Personalization is becoming an increasingly important element in the pursuit of a differentiated customer experience. It has also come a long way, in recent years, according to Evergage CMO Andy Zimmerman who says that personalization has evolved from “delivering one-to-many experiences, aimed at broad groups of people – to being truly effective at the individual, one-to-one level.”

This is backed by recent research by Evergage that found that 98% of marketers agree that personalization positively impacts customer relationships with the principal areas of benefit coming from increased visitor engagement, improved customer experience and increased conversion rates.

However, in the same study, the surveyed marketers also reported a range of challenges including insufficient and low quality data.

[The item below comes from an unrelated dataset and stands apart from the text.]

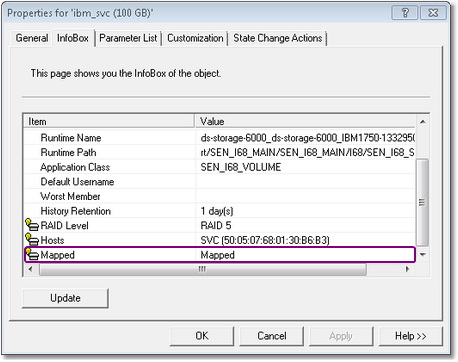Select the Customization tab
458x362 pixels.
coord(195,38)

But, is more data of a better quality the answer, particularly when you consider that while many customers want a personalized experience a large number of them also have privacy and data protection concerns?

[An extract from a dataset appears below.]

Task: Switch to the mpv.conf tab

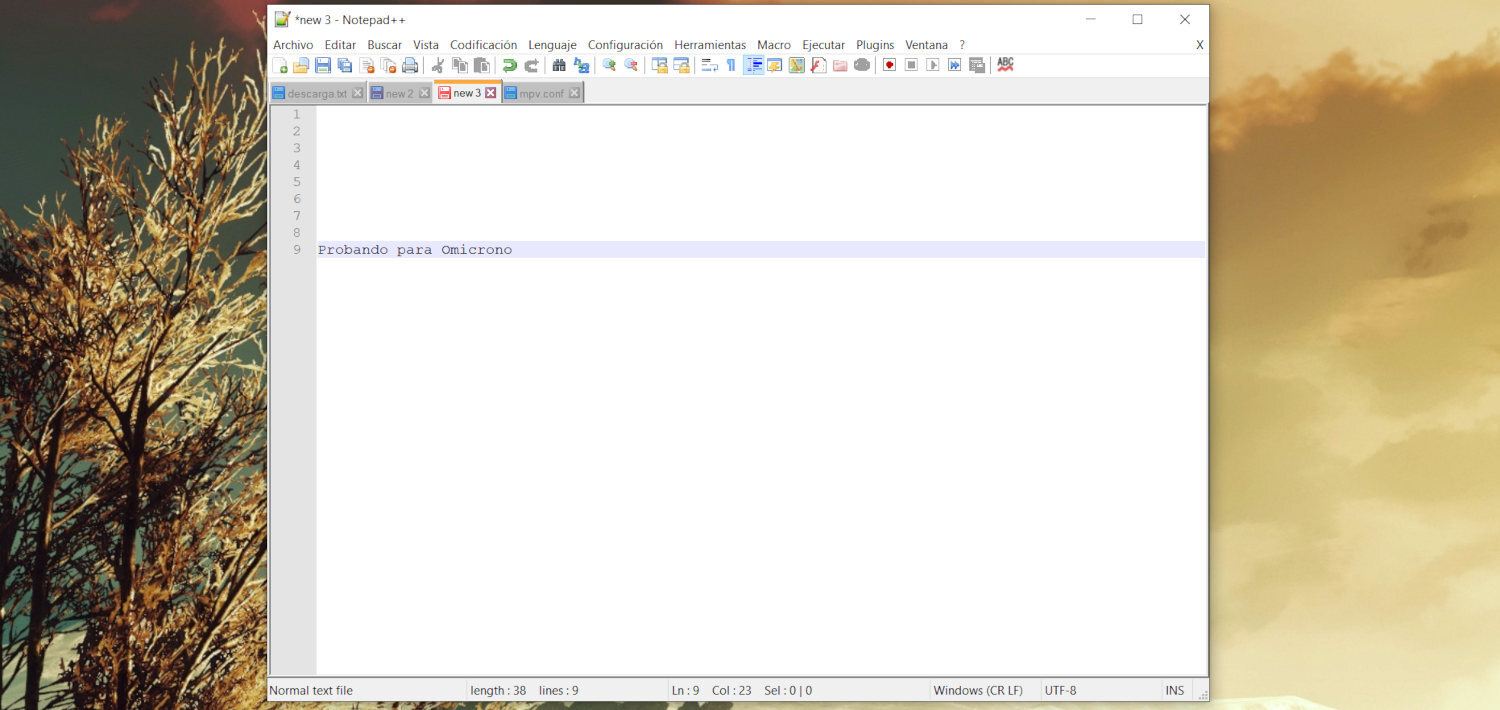Action: pyautogui.click(x=540, y=92)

Jebbit, a declared data platform provider, and Zappos, the celebrated online retailer, offer different perspectives on the route to personalization success.

Jonathan Lacoste and Ben Cockerell of Jebbit believe that companies actually have more data than they know what to do with and they need to change tack if they want to create a compelling, stand out and personalized customer experience. To do that, they believe, they should focus on asking for and collecting only three or four data points that will take them beyond the standard transactional or behavioral data, that is normally collected, and that will allow them to move into more psycho-graphic data i.e “The why behind the buy.”

Boden in the UK is following Jebbit’s declared data approach and, on average, they’re seeing a 33-34% increase in their cart size and around a 52-53% higher conversion rate.

This approach is aligned with Zappos’ approach to personalization. Alex Genov, Head of Customer Research at Zappos, believes that the challenge with personalization is that different customers feel very differently about sharing their data and that personalization means different things to different people. As a result, it is often very difficult to ascertain the real reason or context behind a purchase and that is where many firms’ personalization efforts go wrong.

That’s why they are taking a more dialogue led approach rather than a data and technology ‘best guess’ led approach.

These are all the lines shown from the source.